» Entries shown
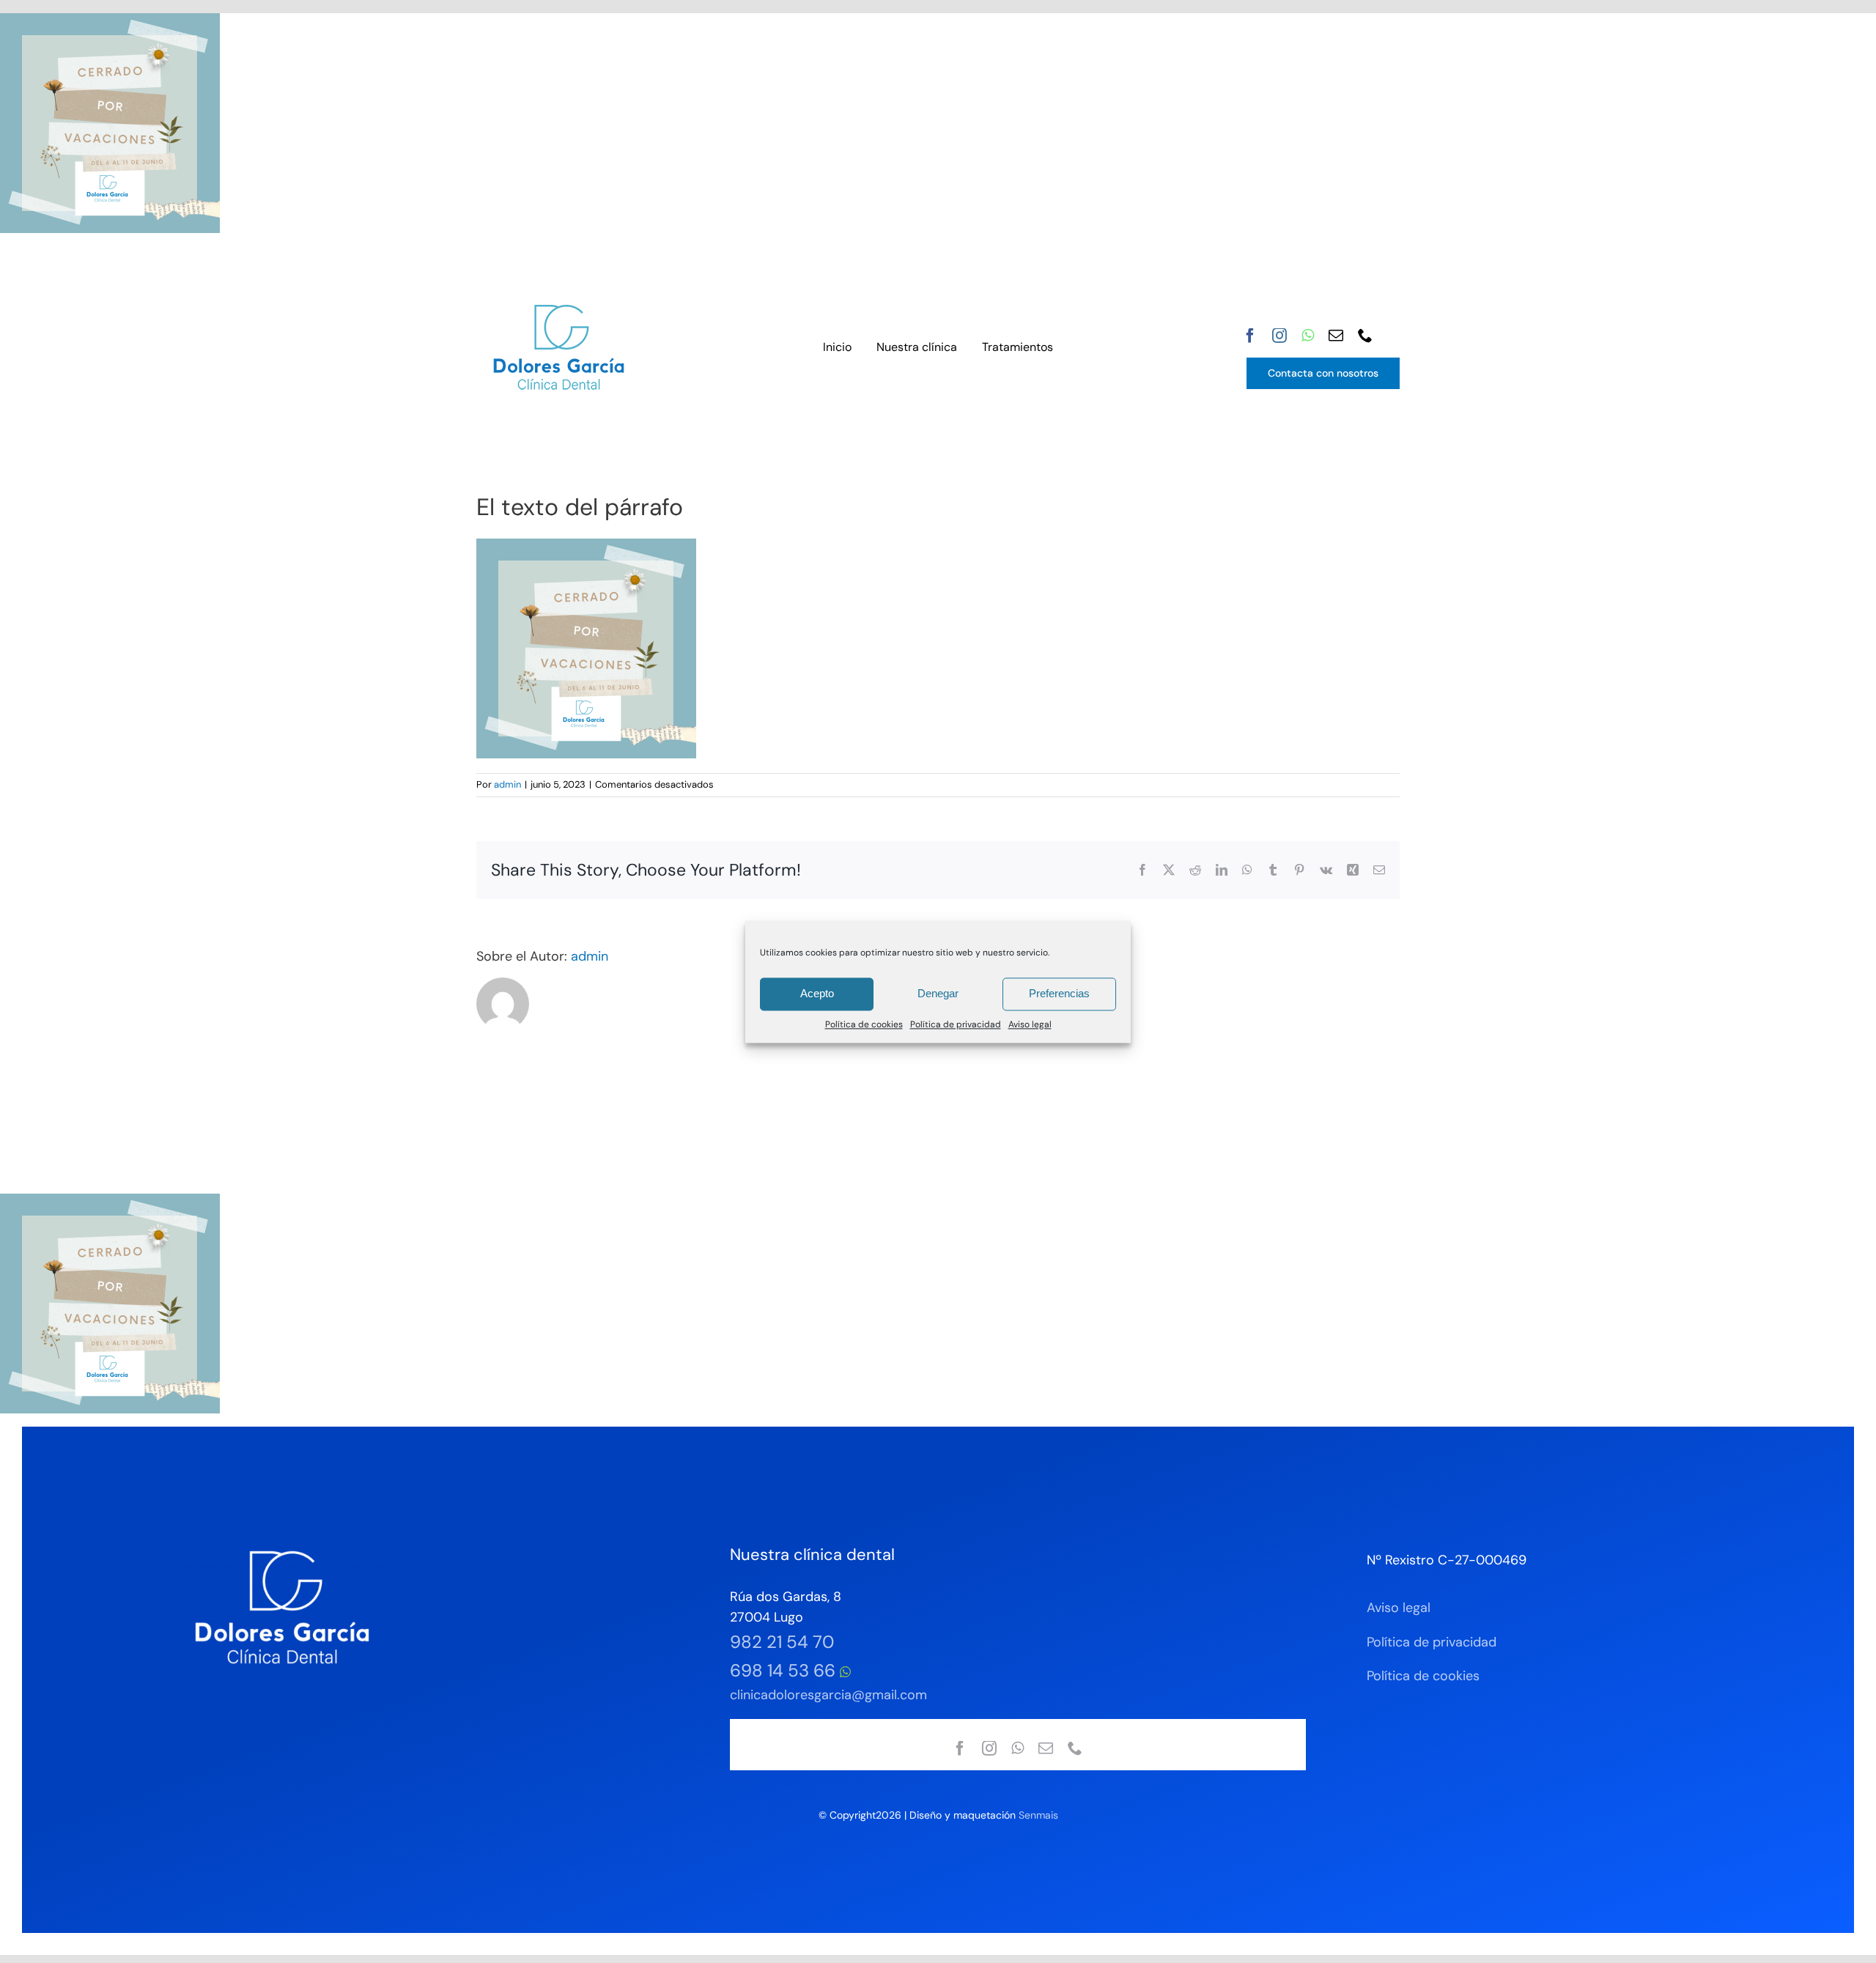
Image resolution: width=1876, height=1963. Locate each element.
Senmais (1038, 1815)
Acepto (817, 993)
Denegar (938, 993)
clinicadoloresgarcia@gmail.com (828, 1695)
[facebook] (1250, 335)
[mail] (1336, 335)
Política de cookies (864, 1024)
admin (507, 784)
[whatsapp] (1307, 335)
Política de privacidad (955, 1024)
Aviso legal (1030, 1024)
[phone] (1365, 335)
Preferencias (1059, 993)
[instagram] (1279, 335)
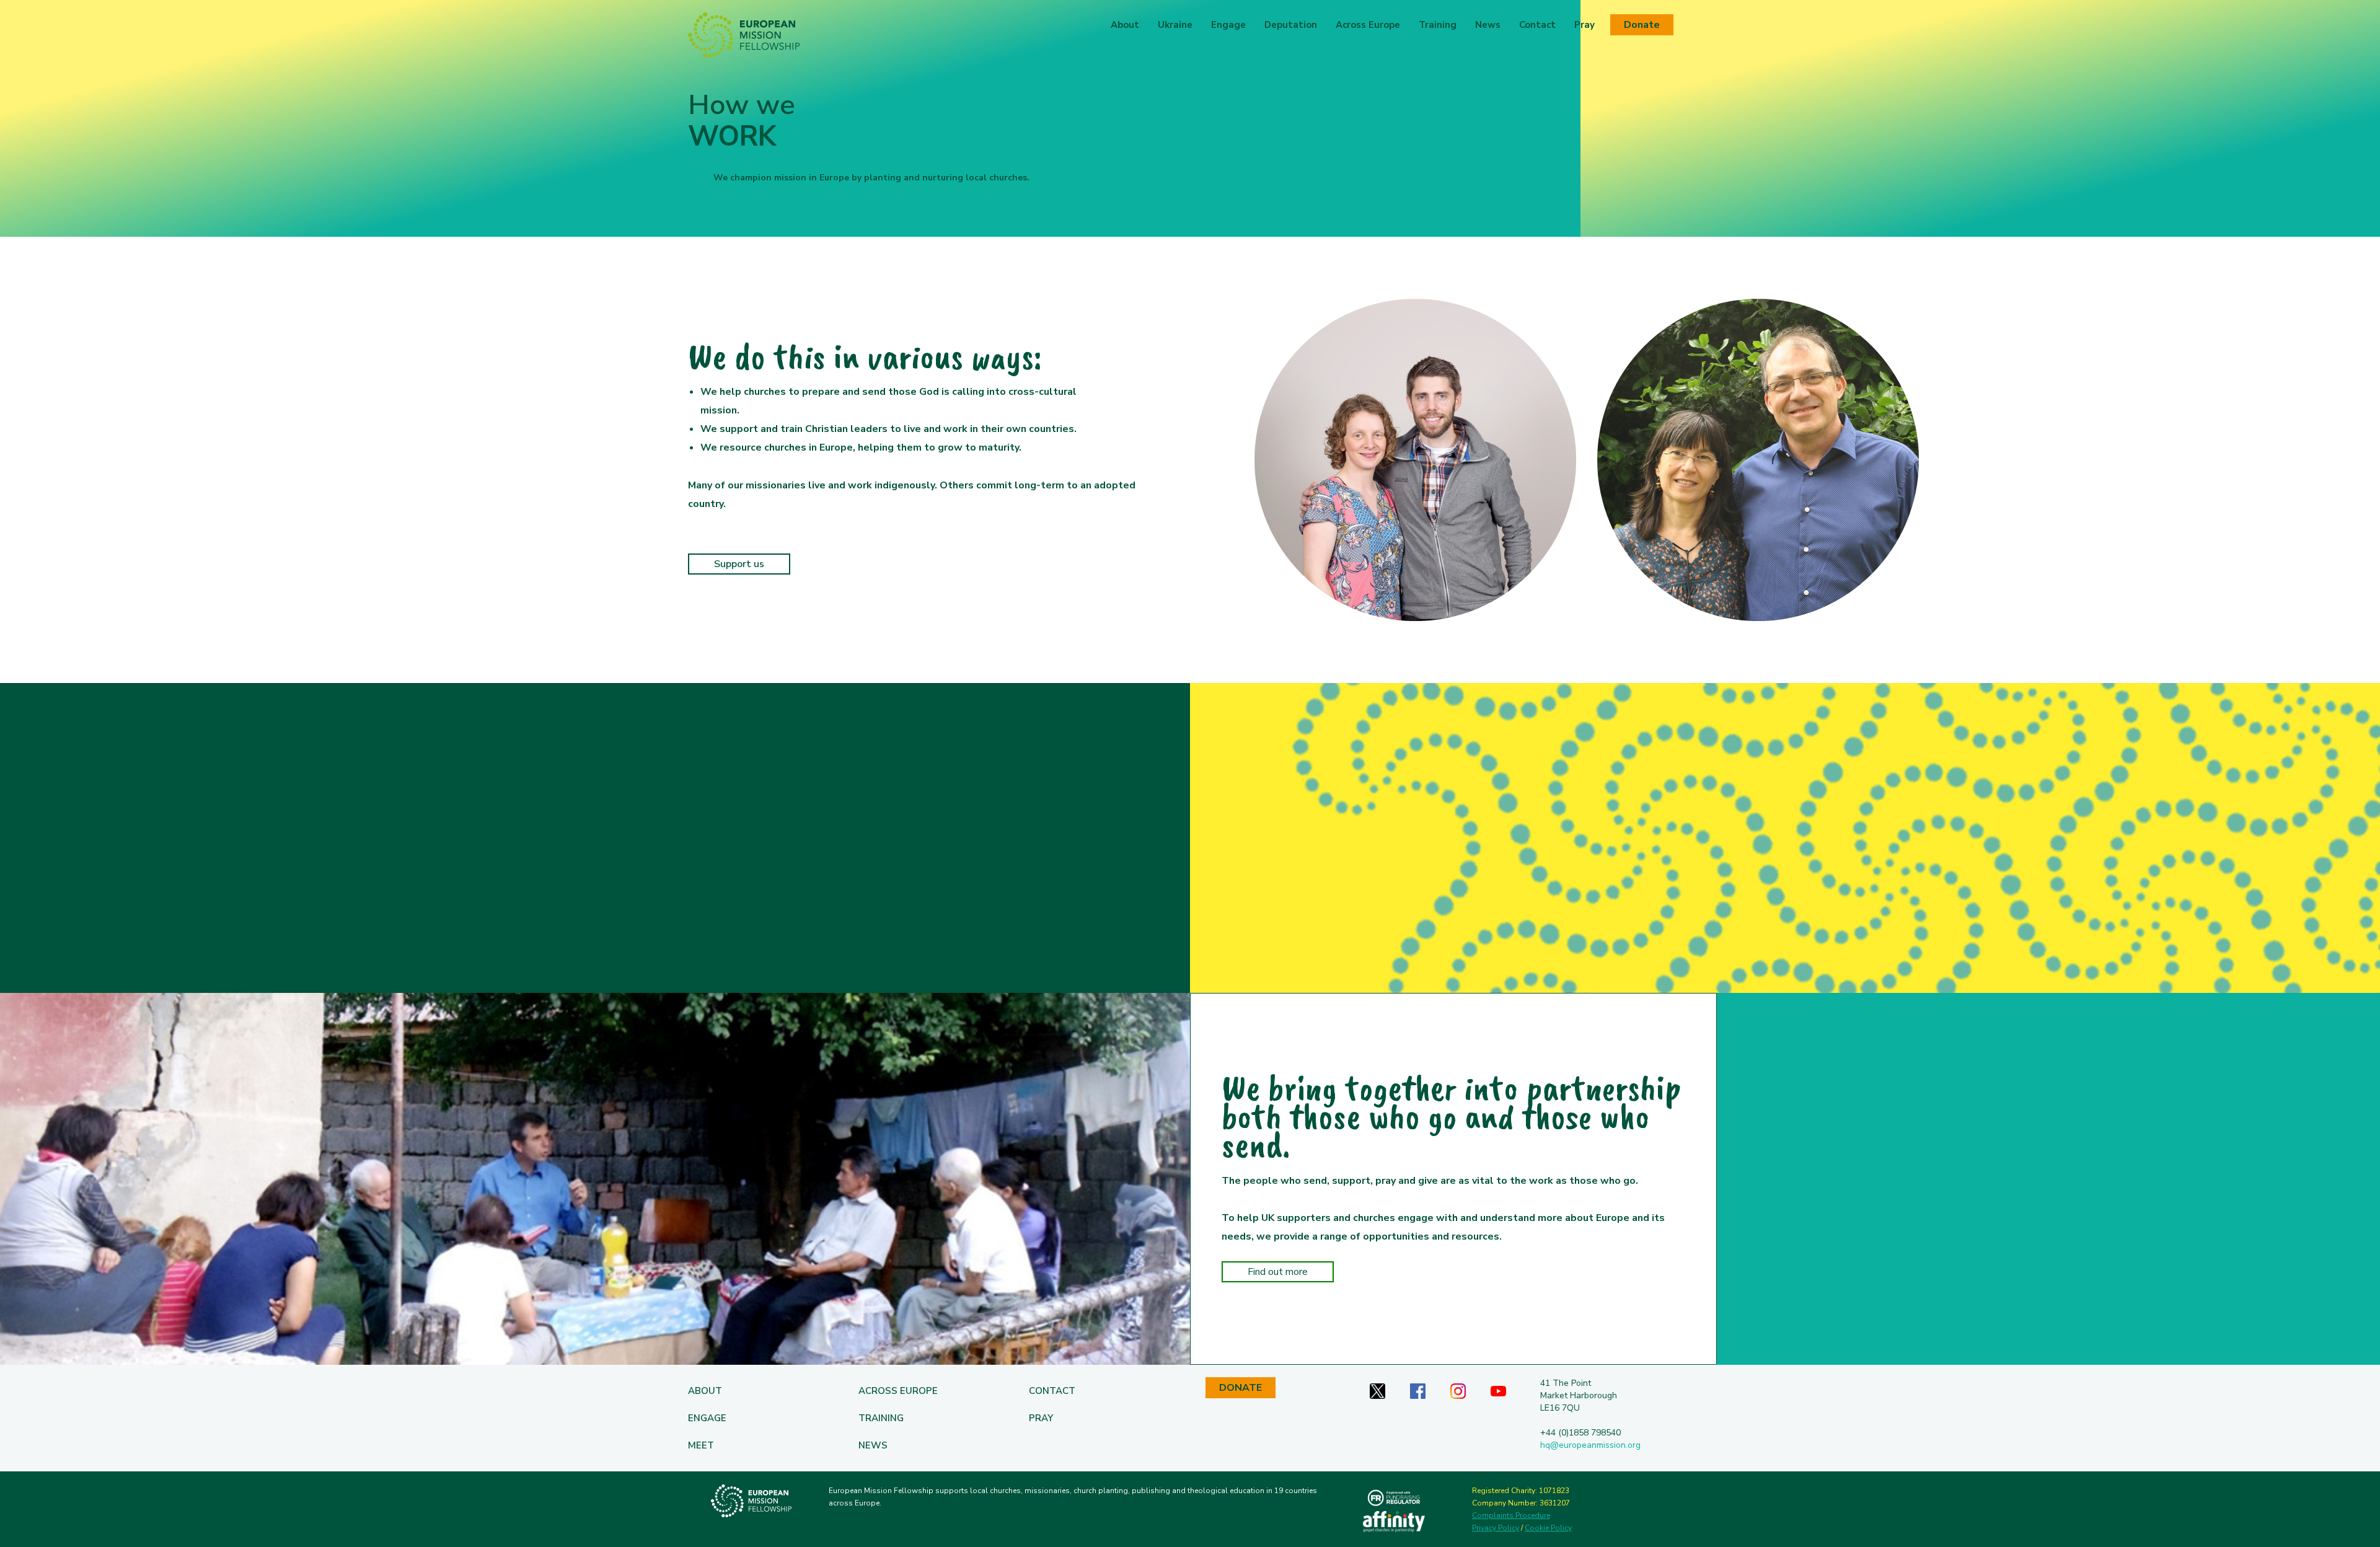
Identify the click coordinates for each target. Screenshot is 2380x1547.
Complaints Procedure (1511, 1515)
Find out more (1278, 1272)
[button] (1175, 24)
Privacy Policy (1495, 1528)
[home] (744, 35)
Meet (701, 1445)
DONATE (1240, 1388)
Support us (739, 564)
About (1125, 25)
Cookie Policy (1548, 1528)
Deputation (1290, 25)
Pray (1584, 25)
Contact (1537, 25)
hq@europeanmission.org (1590, 1445)
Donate (1642, 25)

» Task
From the entries, copy every line in which the string "Política" can be found.

» Solution for this exercise
Política de cookies (864, 1024)
Política de privacidad (955, 1024)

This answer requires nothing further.